Fraudulent Intent and Conduct of A Company’s Director May be Imputed to the Company
In re Lyondell Chem. Co., No. 16cv518 (DLC), 2016 U.S. Dist. LEXIS 98057 (S.D.N.Y. July 27, 2016)
Debtor Lyondell Chemical Co. (Lyondell) was a large publicly-traded petrochemicals company based in the United States. Lyondell was the target of a leveraged buyout by an activist investor, Leonard Blavatnik for quite some time and finally in 2007 Blavatnik purchased Lyondell in a leveraged buyout (LBO). The LBO was 100% financed by debt secured entirely by Lyondell. Lyondell took on approximately $21 billion of secured indebtedness in the LBO provided by the lending banks, of which $12.5 billion was paid out to Lyondell shareholders, officers and directors. As a result of the LBO, Lyondell merged with a Blavatnik-controlled company, an affiliate of Basell AF SCA, creating a merged entity known as LyondellBasell Industries AF SCA (LBI). Within 13 months of the merger closing, Lyondell and its affiliates filed for bankruptcy. LBI also filed for bankruptcy protection thereafter. In early 2010, the bankruptcy court approved Lyondell’s plan of reorganization, which established the LB Litigation Trust and Edward Weisfelner was appointed the Trustee of the trust.
The Trustee alleged that Dan Smith, Lyondell’s CEO and chairman of the Lyondell board of directors allegedly presented false financial projections to the Lyondell board when it was considering the LBO and hence transfers worth $6.3 billion in distributions made to Lyondell shareholders through the LBO were intentional fraudulent transfers pursuant to Sec. 548 of the Bankruptcy Code. The Trustee further alleged that the Lyondell’s board of directors knew the projections prepared at Smith’s request were inflated, unreasonable, and unachievable and should have limited the company’s leverage. Still, they unanimously approved the merger and as a result, the debt undertaken by Lyondell resulting from the false projections left it undercapitalized and put creditors at significant risk. Thus, the Trustee argued that Lyondell’s transactions amounted to an actual fraudulent transfer under Section 548 of the Bankruptcy Code based on the imputed intent of Smith, who requested and manufactured false and misleading projections to defraud Lyondell’s creditors by stripping the company of assets to enrich himself and other Lyondell shareholders.

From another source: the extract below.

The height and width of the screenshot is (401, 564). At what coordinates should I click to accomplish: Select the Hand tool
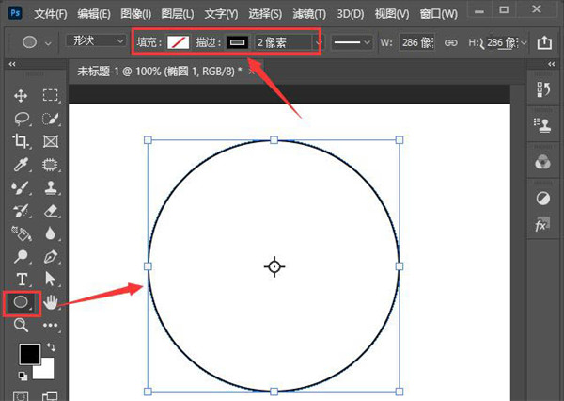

The Bankruptcy Court rejected the Trustee’s intentional fraudulent transfer claim under Sec. 548 (a) (1) (a) and held that Smith’s intent could not be imputed to Lyondell. The Court reasoned that since Delaware law requires that a corporation’s board of directors approve any merger or LBO, it was the intent of Lyondell’s Board and not of Smith that was critical to determine actual intent to defraud under Sec. 548. Smith’s intent may be imputed to Lyondell only if Smith was in a position to control the Board’s decision to proceed with the LBO. Since, there was no proof that Smith controlled his board on the LBO vote, or that a critical mass of directors intended to defraud creditors, Smith’s intent could not be imputed to the board. The bankruptcy court also held that the Trustee failed to plead facts supporting intent to hinder, delay or defraud on the part of a critical mass of the directors who approved the LBO or by Smith.
The Trustee appealed that the Bankruptcy Court erred by (1) ruling that the knowledge, conduct and intent of Lyondell’s CEO and Chairman and other members of Lyondell management in connection with the payments may not be imputed to Lyondell (2) ruling that the Trustee did not adequately allege that Lyondell incurred debt and transferred the shareholder payments with actual intent to hinder, delay or defraud its creditors.
Upon appeal, the District Court reversed the bankruptcy court’s decision and held that the Trustee’s actual fraudulent transfer claims against Lyondell’s shareholders can proceed on the basis that the alleged fraudulent intent of Lyondell’s former chairman and CEO could be imputed to the company.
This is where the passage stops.